El aire soplaba tan despacio por entre las calles y estrechos callejones, que parecía el suave aliento de un niño de pecho. Hasta la Cuesta de Viento, se había tomado aquella mañana un respiro en su eterna atracción de los aires; mientras los pájaros, como integrantes de la mejor de las orquestas celestiales, orquestada y dirigida a su vez, por una batuta en mano divina, daban sus buenos días con las melodías mas plácidas y hermosas.
Todo era paz y quietud…

El cañillo de la Fuente de los Gregorios, murmuraba a la mañana con su continuo y eterno aporte de agua a bestias y paisanos, dando aún más quietud —si es que ello fuera posible—, a todo lo presente.
Los pulmones te pedían, más y más espacio, para que los abrieras a la calle y así poder llenarse del oxígeno que venía cargado de los aromas más frescos: de lavanda, tomillo, romero, rosales y el frescor de los huertos de la Alhanda…, y de Dios más sabe donde…
También llegaban los efluvios de algún corral cercano, que nada sabía de aromas poéticos…
Las rosas, reinas en fragancia y en el tacto de sutiles pétalos, tienen pinchos en su talle; la tierra, madre de la vida, despliegue de belleza paisajística y fuente de alimentos…, se alimenta a su vez de la mierda del abono… Los pueblos no eran excepción; a sus calles de casas blancas e inmaculadas, de rincones llenos de la quietud del vecindario y el fluido apacible de charlas de cuentistas, llegaba a veces el aroma pestilente de algún corral urbanita.

Nada es completo…
Es como la esposa querida…, que para darle más sabor al matrimonio, siempre viene acompañada de la dulzura de su madre, a la que —cariñosamente—, todos llamamos suegra.
Las brisas ya presagiaban, que aquélla sería una jornada preludia de la gozosa entrada primaveral.

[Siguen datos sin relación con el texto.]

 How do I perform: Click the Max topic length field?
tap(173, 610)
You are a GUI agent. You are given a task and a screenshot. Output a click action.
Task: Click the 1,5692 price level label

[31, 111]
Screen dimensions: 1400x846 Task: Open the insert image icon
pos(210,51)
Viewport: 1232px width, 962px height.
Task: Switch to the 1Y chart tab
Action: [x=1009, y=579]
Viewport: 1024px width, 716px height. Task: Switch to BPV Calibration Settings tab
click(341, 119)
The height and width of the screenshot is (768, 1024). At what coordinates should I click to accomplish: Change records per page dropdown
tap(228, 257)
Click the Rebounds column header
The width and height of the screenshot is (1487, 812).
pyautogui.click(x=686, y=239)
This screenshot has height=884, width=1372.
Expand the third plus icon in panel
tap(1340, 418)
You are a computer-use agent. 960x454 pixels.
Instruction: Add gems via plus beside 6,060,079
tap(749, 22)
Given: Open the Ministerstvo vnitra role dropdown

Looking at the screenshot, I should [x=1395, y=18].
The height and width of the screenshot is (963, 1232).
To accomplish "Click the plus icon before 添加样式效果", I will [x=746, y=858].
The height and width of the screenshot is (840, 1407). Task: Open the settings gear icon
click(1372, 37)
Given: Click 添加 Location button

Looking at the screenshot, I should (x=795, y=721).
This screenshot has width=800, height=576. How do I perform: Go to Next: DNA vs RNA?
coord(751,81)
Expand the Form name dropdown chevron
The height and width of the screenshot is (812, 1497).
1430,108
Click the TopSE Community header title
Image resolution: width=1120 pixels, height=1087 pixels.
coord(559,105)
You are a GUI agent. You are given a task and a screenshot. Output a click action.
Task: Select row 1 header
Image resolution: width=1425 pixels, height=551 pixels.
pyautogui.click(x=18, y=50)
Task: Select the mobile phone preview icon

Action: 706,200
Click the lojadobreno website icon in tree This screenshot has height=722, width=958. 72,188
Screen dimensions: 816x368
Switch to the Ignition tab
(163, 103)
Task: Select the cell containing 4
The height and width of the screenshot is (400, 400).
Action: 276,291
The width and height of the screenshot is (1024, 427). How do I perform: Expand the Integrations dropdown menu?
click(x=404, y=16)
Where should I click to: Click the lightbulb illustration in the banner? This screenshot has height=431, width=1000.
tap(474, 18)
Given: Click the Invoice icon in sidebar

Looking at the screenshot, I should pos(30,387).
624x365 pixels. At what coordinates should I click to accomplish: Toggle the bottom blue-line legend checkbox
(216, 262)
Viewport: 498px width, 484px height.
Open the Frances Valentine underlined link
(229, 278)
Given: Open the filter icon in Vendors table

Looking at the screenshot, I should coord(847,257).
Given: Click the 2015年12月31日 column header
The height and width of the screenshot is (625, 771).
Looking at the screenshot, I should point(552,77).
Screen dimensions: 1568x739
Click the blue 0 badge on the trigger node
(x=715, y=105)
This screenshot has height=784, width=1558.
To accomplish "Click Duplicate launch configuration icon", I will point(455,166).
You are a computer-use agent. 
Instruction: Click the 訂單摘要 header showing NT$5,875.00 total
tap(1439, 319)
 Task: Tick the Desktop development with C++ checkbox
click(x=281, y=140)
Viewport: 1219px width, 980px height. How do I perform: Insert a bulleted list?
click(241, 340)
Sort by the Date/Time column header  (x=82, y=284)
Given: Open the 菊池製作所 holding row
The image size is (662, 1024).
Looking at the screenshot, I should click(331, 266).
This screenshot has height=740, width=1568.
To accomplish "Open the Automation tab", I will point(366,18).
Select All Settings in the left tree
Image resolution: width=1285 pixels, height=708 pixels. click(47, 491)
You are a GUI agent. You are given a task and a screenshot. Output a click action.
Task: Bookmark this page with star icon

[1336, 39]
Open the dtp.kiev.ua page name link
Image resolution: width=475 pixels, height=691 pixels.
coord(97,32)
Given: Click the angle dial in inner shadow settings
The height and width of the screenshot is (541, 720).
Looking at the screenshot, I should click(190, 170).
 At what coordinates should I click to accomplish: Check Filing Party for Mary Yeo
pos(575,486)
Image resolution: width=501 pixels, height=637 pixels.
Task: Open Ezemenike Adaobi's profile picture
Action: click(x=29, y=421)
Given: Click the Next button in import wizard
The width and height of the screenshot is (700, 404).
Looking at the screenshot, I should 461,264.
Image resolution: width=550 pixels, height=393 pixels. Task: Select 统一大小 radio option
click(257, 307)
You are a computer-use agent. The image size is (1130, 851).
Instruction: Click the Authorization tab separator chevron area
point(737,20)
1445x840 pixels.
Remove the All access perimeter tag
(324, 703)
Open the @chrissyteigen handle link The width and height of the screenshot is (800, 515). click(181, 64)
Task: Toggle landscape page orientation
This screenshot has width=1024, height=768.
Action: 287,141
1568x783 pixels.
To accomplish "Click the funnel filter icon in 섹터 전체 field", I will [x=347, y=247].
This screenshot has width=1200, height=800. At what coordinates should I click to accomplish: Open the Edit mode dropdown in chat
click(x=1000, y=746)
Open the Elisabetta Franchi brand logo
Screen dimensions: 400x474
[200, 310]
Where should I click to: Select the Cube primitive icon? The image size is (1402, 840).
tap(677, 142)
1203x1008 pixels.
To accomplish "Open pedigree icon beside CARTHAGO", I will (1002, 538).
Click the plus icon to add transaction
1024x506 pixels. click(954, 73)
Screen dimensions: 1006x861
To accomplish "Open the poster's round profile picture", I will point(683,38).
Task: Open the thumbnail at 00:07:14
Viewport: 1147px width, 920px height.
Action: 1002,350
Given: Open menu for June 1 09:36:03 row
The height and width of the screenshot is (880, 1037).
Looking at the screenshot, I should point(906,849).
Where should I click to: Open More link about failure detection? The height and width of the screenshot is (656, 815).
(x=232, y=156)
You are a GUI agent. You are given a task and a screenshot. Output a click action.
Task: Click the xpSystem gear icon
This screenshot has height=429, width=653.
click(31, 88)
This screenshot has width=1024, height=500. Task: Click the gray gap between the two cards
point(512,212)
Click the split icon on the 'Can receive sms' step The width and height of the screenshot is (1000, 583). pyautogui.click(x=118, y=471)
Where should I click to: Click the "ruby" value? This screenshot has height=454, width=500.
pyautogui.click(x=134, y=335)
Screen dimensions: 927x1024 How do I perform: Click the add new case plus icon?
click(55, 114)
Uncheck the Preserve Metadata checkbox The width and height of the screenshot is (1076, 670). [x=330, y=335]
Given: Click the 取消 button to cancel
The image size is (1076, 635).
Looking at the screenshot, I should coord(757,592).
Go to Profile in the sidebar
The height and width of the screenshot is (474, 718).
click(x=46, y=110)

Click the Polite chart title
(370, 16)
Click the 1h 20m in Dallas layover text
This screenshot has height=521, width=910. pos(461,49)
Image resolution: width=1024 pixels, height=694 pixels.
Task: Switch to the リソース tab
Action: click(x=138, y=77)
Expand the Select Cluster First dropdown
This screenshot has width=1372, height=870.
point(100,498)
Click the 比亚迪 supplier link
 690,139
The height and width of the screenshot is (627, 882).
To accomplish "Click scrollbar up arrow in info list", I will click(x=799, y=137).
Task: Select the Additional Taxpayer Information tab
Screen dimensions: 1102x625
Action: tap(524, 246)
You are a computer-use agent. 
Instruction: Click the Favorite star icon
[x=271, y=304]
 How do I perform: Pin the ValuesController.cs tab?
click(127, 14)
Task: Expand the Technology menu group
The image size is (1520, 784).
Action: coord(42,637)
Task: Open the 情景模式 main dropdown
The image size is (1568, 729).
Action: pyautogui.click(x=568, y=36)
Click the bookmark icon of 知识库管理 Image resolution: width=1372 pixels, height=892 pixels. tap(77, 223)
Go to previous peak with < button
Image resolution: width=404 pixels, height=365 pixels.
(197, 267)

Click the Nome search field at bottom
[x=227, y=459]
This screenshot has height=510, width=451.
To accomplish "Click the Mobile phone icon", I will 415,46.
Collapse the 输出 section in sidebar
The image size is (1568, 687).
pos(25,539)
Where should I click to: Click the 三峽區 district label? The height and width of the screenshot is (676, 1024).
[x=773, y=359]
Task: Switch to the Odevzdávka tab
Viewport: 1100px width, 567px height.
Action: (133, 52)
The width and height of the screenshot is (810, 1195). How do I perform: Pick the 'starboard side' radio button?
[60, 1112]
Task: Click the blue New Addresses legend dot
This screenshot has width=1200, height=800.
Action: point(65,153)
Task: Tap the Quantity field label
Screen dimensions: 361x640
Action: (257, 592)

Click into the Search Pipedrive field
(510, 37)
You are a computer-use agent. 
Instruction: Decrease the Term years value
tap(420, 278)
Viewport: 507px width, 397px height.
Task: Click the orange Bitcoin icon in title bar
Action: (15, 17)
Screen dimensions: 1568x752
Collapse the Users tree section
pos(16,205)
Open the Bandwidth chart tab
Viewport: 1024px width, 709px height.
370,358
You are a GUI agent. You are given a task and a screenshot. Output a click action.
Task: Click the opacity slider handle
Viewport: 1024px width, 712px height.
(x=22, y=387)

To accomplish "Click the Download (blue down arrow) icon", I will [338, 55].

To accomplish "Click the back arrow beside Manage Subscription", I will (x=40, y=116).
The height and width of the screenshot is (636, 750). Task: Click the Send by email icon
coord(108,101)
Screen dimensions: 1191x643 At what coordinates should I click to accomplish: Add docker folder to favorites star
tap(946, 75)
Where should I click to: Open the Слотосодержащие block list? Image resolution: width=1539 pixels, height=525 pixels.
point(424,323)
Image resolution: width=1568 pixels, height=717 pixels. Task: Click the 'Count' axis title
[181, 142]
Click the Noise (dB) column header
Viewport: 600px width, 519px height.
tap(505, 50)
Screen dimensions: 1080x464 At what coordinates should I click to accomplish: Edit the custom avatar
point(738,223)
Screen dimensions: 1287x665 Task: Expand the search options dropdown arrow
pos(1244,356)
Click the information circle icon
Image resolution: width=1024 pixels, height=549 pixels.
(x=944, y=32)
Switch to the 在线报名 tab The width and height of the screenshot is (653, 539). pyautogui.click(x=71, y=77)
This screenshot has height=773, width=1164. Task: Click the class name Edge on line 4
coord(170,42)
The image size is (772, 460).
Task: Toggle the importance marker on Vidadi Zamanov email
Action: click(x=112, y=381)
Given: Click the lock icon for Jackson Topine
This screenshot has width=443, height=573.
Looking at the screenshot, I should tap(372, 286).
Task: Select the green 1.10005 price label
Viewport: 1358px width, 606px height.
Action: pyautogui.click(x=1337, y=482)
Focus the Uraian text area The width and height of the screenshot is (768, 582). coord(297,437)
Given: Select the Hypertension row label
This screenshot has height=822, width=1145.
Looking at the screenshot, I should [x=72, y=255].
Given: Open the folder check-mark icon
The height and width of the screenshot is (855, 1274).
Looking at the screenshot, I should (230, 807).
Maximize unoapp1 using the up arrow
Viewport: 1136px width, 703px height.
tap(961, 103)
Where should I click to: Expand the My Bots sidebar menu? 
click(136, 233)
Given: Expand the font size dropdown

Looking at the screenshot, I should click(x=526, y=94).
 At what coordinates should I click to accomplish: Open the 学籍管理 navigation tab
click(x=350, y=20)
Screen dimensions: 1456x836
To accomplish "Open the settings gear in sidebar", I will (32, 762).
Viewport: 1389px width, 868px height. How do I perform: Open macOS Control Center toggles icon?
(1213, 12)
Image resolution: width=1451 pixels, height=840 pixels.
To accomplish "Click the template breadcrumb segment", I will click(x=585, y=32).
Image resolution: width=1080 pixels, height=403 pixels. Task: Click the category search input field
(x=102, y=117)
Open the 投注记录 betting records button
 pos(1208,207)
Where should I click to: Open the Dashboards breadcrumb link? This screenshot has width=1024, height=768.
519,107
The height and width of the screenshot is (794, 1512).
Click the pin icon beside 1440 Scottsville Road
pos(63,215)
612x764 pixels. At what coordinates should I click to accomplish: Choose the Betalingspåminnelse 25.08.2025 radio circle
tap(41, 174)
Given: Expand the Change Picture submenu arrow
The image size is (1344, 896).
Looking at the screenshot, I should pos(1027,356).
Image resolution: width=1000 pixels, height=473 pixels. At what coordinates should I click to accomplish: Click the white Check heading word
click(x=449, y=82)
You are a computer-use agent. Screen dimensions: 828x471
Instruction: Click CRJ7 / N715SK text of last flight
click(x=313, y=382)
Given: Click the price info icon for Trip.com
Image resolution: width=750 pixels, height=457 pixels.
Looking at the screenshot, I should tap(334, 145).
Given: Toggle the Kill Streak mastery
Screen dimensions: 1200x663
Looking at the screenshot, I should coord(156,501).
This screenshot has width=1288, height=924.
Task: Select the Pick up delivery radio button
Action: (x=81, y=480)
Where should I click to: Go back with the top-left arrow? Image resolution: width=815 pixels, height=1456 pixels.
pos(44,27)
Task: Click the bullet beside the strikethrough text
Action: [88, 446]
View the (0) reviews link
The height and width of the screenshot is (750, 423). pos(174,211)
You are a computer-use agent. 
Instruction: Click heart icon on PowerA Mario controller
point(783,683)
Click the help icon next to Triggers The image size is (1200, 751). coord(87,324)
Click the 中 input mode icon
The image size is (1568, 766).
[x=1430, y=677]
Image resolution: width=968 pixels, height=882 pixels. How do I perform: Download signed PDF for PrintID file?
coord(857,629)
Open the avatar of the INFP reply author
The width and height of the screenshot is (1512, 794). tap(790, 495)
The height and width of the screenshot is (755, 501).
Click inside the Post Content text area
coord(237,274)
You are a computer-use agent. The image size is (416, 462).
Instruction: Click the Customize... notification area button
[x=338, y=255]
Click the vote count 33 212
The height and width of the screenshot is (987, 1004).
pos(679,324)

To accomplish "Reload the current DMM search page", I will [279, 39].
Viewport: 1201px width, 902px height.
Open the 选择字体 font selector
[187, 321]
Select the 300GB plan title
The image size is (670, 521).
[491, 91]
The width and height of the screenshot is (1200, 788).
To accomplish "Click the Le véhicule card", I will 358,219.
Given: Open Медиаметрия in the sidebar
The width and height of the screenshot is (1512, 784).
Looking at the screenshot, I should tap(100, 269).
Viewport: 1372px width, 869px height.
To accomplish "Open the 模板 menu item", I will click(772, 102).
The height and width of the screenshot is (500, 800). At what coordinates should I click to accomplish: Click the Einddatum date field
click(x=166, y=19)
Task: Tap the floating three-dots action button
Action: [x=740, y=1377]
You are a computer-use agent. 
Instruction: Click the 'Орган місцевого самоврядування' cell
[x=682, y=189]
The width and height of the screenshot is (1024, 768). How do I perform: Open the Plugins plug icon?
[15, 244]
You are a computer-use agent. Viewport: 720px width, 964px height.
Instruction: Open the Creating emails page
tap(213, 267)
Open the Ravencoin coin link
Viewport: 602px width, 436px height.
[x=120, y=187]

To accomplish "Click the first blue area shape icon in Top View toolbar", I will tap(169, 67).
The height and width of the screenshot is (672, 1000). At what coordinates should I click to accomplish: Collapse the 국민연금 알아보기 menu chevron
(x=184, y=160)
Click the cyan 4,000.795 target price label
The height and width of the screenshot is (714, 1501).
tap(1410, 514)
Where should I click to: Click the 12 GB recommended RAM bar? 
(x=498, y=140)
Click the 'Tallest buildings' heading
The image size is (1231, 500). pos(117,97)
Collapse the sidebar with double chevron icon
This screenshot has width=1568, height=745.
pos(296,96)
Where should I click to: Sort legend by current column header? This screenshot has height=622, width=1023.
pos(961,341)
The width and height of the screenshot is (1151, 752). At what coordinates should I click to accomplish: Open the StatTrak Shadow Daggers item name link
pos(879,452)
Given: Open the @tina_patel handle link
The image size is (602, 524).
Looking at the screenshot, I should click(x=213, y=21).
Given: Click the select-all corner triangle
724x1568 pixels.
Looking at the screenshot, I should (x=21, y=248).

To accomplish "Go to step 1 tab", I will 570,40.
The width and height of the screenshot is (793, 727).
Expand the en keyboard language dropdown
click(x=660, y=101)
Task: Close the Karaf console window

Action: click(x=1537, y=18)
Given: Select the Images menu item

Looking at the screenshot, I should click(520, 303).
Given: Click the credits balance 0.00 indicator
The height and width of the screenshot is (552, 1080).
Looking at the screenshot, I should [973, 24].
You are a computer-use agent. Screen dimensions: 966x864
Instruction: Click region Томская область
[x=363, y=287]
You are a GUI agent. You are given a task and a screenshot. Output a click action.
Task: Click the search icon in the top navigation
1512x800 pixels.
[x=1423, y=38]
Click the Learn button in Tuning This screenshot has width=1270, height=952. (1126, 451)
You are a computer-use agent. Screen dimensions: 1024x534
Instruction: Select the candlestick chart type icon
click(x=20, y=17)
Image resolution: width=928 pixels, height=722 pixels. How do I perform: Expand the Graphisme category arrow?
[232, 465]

Los gallos habían casi acabado con su martirio de cacareo impertinente y las herraduras avisaban del paso tardío de algún agricultor en su destino a la frondosa vega… En este caso: Matías Vidondo y su montura.

—¿A donde vas tan temprano...? —le preguntó, con irónica finura Manuel Olivares, el tendero de ultramarinos que tenía un apellido que, solo por casualidad, era fuente de sus ingresos aparte de la tienda y que como cada mañana, a la misma hora, afinaba la escoba en su barrido matutino sobre las piedras de la calle que miraba al vacío de la Rambla.
—¡A tomar "por culo"...! —le contestó con la misma finura Matías— ¿Te vienes…, y así no hacemos el camino solos...?
—¡Joder Matías...! Solo te he preguntado, a donde vas.
—¡Y yo, te he respondido...! Manolo.

Siguió cada cual a lo suyo: Manuel, a darle lustro a las piedrecillas clavadas al suelo —y que de vez en cuando, propiciaban con malévola precisión, el deslomo de alguna vecina coqueta y calzada de buen zapato de cuero (que la suela de goma no resbala)— y Matías, al campo...
¡Que ya, era hora propia de funcionarios y no de hortelanos...!
Al pasar jinete y montura frente al tendero, sentado Matías, este, sobre la albarda y su mulo, se quedó Manuel mirando como la indisciplinada Ramira —que era como se llamaba la criatura (la mula, claro, aunque a veces era difícil saber, quien era quien)—, levantaba su rabo como una antorcha dirigida a la claridad de la mañana y le dejaba caer una linda ristra de boñigas humeantes sobre el sitio barrido y mojado por Manuel, el tendero.
Todo eso, acompañado de una retahíla de flatulencias del animal, que en nada acompañaba a las melodías del ambiente.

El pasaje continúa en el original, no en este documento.